Problem to work on: The job is to find each line in the entries holding the string "will" and copy that line.

━━━━

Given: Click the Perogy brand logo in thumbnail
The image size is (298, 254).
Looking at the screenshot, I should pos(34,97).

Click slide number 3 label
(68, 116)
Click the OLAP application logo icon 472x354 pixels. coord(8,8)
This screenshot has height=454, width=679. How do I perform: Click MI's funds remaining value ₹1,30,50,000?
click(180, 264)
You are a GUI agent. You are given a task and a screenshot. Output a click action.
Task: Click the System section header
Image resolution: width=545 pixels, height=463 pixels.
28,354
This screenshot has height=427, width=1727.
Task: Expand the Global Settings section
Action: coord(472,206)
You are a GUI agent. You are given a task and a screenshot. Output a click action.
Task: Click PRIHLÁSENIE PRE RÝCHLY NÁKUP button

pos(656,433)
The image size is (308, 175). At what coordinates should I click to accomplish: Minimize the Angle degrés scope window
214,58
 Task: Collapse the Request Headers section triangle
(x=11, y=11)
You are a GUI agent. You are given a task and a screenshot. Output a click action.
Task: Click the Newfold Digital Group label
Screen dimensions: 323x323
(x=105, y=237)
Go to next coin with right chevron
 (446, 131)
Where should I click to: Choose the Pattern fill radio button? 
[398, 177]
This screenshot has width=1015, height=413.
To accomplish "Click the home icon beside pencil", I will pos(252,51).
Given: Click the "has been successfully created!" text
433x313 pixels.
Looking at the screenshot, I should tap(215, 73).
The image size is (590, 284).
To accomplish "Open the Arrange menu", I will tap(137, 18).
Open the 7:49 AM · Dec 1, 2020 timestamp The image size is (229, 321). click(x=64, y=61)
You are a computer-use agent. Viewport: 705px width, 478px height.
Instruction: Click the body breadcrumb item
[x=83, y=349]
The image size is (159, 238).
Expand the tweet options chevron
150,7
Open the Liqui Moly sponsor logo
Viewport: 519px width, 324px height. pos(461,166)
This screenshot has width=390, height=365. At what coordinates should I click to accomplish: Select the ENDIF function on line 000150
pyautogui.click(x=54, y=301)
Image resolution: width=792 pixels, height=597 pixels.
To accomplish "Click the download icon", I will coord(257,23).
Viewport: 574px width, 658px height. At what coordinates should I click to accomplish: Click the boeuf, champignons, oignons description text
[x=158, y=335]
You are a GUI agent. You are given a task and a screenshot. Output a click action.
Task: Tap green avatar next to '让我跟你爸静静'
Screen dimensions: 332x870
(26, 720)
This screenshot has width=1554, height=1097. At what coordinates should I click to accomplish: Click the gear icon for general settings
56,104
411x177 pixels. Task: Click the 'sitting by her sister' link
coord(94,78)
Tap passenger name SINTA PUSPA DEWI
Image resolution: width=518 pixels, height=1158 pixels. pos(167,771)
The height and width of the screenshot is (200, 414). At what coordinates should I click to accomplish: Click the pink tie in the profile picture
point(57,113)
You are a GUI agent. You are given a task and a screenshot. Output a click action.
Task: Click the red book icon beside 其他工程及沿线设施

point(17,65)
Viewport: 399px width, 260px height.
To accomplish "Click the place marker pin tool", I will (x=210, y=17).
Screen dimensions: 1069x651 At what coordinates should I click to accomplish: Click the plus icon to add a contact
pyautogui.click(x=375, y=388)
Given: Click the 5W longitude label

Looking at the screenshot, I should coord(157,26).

━━━━

Exercise result:
To accomplish "Click the home icon beside pencil", I will pos(252,51).
To accomplish "Open the Arrange menu", I will tap(137, 18).
To accomplish "Click the download icon", I will coord(257,23).
To accomplish "Click the place marker pin tool", I will (x=210, y=17).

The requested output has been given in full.